Putra Paswan, Chirag, yang saat ini mengepalai LJP dan baru-baru ini membakar jari-jarinya dengan bersolo karier dalam jajak pendapat majelis, berusaha meremehkan sikap dingin yang diterima dari NDA, dengan mengatakan “kursi itu milik BJP. Itu untuk partai. memutuskan siapa yang akan dicalonkan dalam pemilihan sela “.
Paswan terpilih, tanpa lawan, dalam bypoll tahun lalu yang diharuskan oleh rekan kabinetnya Ravi Shankar Prasad untuk memenangkan kursi Patna Sahib Lok Sabha.
Namun, RJD, yang mengepalai Aliansi Besar, pada hari Sabtu telah mengindikasikan bahwa mereka tidak bersedia memberikan persetujuan langsung kepada NDA.
Dalam sebuah pernyataan, juru bicara partai Shakti Yadav mengatakan “BJP telah bertindak karena kebencian (‘khunnas’) dengan menolak kursi ke LJP. Seandainya partai almarhum Ram Vilas Paswan diizinkan untuk ikut serta, kami akan mempertimbangkan untuk mendukung mereka. calon meskipun partainya bukan mitra aliansi kita “.
Sementara itu, sumber di Aliansi Besar mengatakan para antena telah dikirim ke Chirag yang ia pertimbangkan untuk menurunkan ibunya Reena Paswan dari kursi dan meyakinkannya tentang “dukungan penuh”.
Tawaran itu tampaknya telah mengikat presiden LJP yang berusia 37 tahun karena menyetujui tawaran itu sama saja dengan membakar hubungan dengan BJP, yang dia klaim tetap setia meskipun berada di ambang batas, dan Perdana Menteri Narendra Modi untuk itu. yang dia ungkapkan kekagumannya yang tak tertahankan.
Ketua LJP telah menegaskan bahwa kesalahannya dalam pemilihan baru-baru ini berasal dari keyakinan bahwa ada kebencian di negara bagian terhadap Ketua Menteri Nitish Kumar dan JD (U) miliknya.
Angka-angka di majelis negara bagian, juga, tampaknya mendukung NDA, yang sekarang mencakup partai-partai kecil seperti VIP dan HAM. Koalisi yang berkuasa memiliki 125 MLA dalam 243 majelis yang kuat dibandingkan dengan hanya 110 dari Aliansi Besar.

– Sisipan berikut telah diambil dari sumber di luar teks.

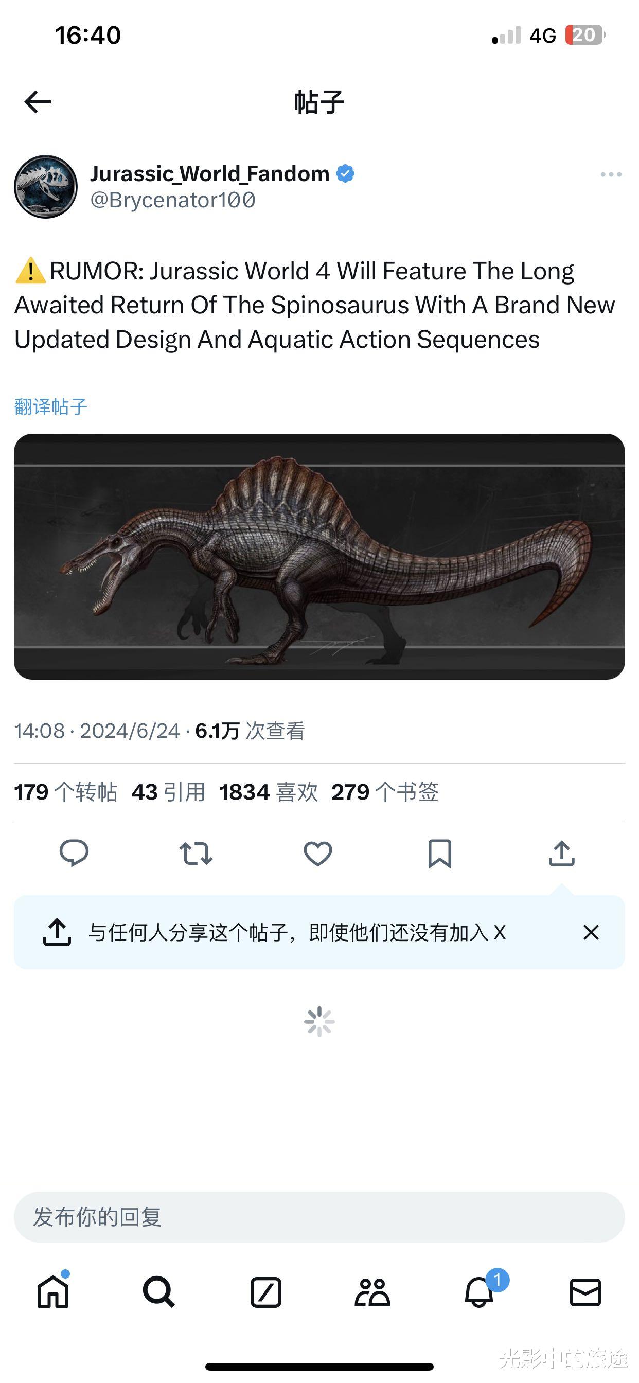
Task: Tap the back arrow icon
Action: [38, 102]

Koalisi oposisi, yang berharap untuk bersatu dengan partai-partai seperti AIMIM Asaduddin Owaisi yang memiliki lima MLA, berpandangan bahwa kontes seperti itu akan menjadi situasi win-win karena kalaupun Reena Paswan kalah, NDA pada akhirnya akan membuat marah. sebagian besar Dalit.

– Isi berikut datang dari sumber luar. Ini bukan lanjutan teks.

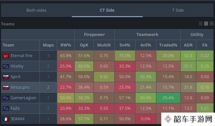Click the GamerLegion EU flag icon

(x=6, y=98)
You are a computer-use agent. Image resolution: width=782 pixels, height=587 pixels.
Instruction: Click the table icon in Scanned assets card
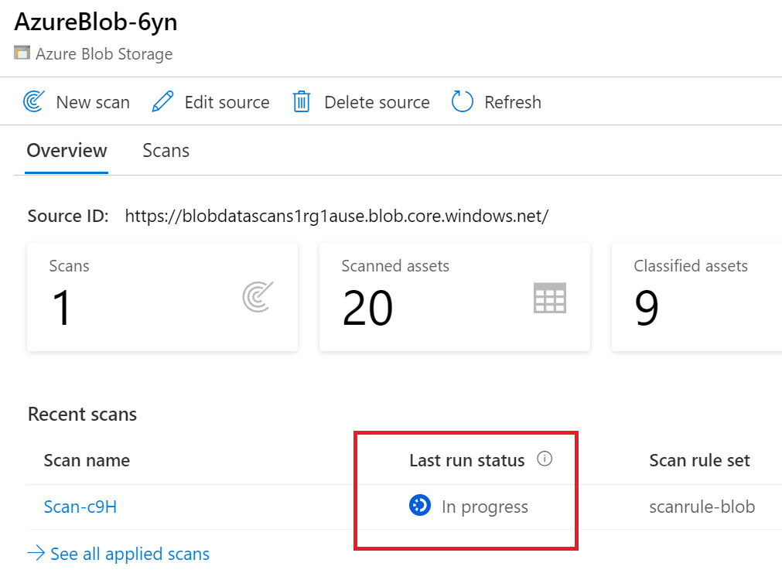click(549, 298)
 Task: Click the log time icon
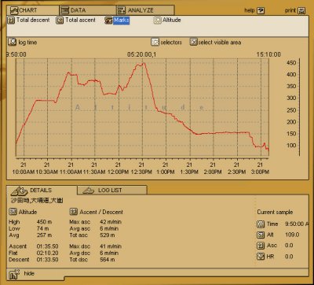tap(13, 42)
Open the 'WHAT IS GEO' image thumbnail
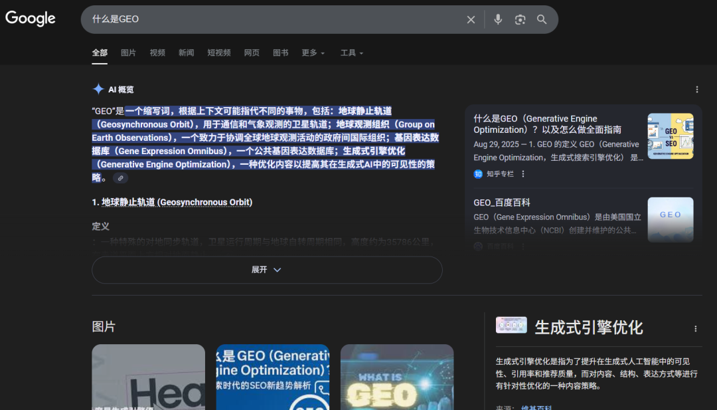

Sumber di Aliansi Besar juga mengatakan bahwa jika Chirag tidak memberikan tanggapan positif, koalisi mungkin masih melanjutkan dan mengajukan calonnya untuk kursi, terlibat dalam uji coba kekuatan lagi dengan NDA yang berkuasa.
Pengajuan dokumen nominasi akan ditutup pada 3 Desember. Tanggal terakhir penarikan nominasi adalah 7 Desember dan pemungutan suara dijadwalkan pada 14 Desember.